Think of this as lining up 5 of the 50 people as 1st, 2nd, 3rd, 4th, and 5th
place finishers.

There are P_{50, 5} = 50! / (50 - 5)! = 50! / 45! = (50)(49)(48)(47)(46)(45!)
/ 45! =** 254,251,200 ways that this can happen.**

(26) Nine cards are numbered 1 to 9. A hand of 3 cards is dealt. How many outcomes
are there if...

(A) Order is considered. P_{9, 3} = 9! / (9-3)! = 9! / 6! = (9)(8)(7)(6!)
/ 6! = (9)(8)(7) =** 504**.

(B) Order is not considered. C_{9, 3} = 9! / (3! (9-3)!) = 9!
/ (3! 6!) = (9)(8)(7)(6!) / ((6)(6!)) = **84**.

(32) From a 52-card deck, how many 5-card hands will have 2 clubs and 3 hearts?

Such a hand can be made with 2 operations:

O_{1} : pick 2 out of 13 clubs. There are C_{13, 2 }=
78 ways of doing this.

O_{2} : pick 3 out of 13 hearts. There are C_{13, 3} = 286 ways
of doing this.

By the multiplication principle, there are a total of (78)(286) = **22,308
such hands**.

(34) Three departments have 12, 15, and 18 members, respectively. Each department
selects a delegate and an alternate. In how many ways can this be done?

There are 3 operations here.

O_{1} : Department #1 picks delegate and alternate; P_{12, 2}
= 132 ways.

O_{2} : Department #2 picks delegate and alternate; P_{ 15, 2}
= 210 ways.

O_{3} : Department #3 picks delegate and alternate; P_{18, 2}
= 306 ways.

By the multiplication principle, there are a total of (132)(210)(306) = **8,482,320
ways**.

(38) Five points are selected on a circle.

(A) How many chords can be drawn? C_{5, 2} = **10**.

(B) How many triangles can be drawn? C_{5, 3} =** 10**.

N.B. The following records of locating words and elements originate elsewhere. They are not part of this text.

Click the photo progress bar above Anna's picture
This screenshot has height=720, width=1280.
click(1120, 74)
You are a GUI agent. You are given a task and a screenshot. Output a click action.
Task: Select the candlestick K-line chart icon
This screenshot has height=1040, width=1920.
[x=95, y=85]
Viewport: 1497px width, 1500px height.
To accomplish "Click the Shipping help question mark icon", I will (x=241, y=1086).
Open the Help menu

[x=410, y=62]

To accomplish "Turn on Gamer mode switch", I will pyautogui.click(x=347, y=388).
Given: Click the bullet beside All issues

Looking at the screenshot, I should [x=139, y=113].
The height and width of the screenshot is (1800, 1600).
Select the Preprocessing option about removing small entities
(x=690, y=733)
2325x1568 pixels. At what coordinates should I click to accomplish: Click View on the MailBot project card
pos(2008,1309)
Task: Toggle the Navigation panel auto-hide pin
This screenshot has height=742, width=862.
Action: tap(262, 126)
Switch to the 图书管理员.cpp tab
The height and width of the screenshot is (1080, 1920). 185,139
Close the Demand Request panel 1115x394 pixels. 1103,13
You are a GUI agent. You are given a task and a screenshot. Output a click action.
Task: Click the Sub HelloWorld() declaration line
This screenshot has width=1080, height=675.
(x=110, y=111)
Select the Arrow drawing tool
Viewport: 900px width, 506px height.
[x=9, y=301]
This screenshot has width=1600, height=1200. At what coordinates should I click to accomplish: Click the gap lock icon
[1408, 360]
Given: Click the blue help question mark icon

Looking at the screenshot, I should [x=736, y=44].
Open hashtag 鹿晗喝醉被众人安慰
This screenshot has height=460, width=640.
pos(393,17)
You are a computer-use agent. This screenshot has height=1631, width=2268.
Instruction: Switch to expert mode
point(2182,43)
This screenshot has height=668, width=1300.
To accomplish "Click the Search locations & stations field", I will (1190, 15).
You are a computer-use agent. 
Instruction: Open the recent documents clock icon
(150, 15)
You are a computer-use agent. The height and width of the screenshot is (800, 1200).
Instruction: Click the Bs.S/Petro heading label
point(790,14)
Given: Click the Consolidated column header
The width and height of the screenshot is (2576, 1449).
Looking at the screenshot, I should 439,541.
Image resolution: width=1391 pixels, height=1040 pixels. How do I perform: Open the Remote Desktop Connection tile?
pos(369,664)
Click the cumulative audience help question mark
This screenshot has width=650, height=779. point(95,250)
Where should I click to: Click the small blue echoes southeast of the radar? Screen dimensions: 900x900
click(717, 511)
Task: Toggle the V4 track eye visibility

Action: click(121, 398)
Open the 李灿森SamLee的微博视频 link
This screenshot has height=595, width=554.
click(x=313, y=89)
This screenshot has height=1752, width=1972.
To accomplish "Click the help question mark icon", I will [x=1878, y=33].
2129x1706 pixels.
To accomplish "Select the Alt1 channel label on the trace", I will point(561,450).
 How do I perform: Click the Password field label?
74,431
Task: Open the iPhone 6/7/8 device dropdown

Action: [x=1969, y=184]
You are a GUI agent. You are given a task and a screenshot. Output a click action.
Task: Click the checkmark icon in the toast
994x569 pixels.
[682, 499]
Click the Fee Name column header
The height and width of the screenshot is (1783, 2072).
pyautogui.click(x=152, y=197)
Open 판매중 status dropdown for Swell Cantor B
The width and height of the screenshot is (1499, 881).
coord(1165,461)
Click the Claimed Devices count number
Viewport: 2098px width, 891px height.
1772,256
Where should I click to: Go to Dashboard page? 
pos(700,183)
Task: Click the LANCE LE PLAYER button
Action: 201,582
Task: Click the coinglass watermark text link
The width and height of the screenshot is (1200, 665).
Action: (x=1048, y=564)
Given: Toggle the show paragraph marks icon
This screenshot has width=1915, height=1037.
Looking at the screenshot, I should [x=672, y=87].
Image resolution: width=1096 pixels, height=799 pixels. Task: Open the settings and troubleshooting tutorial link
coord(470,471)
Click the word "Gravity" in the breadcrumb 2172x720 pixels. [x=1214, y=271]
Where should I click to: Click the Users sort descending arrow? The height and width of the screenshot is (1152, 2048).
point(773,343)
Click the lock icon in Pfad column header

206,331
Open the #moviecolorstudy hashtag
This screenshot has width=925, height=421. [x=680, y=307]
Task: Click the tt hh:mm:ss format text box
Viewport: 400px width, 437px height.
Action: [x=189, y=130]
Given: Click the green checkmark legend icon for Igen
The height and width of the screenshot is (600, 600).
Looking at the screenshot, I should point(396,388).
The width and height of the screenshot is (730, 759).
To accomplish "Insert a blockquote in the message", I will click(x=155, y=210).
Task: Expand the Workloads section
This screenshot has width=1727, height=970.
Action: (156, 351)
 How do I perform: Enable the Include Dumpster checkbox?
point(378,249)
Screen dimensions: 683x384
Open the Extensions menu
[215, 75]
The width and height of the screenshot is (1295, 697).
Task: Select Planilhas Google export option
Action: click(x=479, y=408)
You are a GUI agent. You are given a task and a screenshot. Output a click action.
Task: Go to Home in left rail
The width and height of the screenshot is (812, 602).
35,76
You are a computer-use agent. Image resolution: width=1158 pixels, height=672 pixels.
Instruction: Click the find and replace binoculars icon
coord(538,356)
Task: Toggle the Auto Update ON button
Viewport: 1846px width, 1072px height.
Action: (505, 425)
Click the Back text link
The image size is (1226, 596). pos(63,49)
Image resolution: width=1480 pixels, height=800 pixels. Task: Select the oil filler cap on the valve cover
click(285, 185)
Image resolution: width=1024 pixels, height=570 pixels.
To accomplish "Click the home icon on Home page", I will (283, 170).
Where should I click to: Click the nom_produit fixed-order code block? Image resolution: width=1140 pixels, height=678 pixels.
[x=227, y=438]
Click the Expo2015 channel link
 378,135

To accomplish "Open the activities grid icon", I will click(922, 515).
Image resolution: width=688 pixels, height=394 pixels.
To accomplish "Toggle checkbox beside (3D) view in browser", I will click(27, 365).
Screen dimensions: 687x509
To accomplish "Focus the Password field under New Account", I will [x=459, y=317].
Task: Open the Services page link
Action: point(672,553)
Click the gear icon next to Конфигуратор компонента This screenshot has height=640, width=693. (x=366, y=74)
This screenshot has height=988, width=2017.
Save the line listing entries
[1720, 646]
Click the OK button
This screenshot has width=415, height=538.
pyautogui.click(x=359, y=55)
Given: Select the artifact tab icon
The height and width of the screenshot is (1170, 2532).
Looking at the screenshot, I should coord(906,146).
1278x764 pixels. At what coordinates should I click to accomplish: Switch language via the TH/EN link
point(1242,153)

(42) How many 4-person committees are possible from a group of 9 people if...

(A) There are no restrictions.

This is just C_{9, 4} = **126**.

(B) Jim and Mary must be on the committee.

Two more people from the remaining 7 people must be chosen to complete the committee.
This can be done in C_{7, 2} = **21 ways**.

(C) Either Jim or Mary (but not both) must be on the committee.

Let A be the set of 4-member committies with Jim, but not Mary.

Let B be the set of 4-member committies with Mary, but not Jim.

We count the number of committies in A as follows. Jim is in each committee,
so we need to choose 3 out of 7 people (9 minus Jim and Mary) to complete a
committee. There are C_{7, 3} = 35 ways of doing this, so there
are 35 committies in the set A.

For the same reason, there are 35 committees in the set B.

Now, A and B are disjoint, so the addition principle gives an answer of

n(A ∪ B) = n(A) + n(B) = 35 + 35 = **70**.

Therefore, there are 70 committies that contain Jim or Mary (but not both).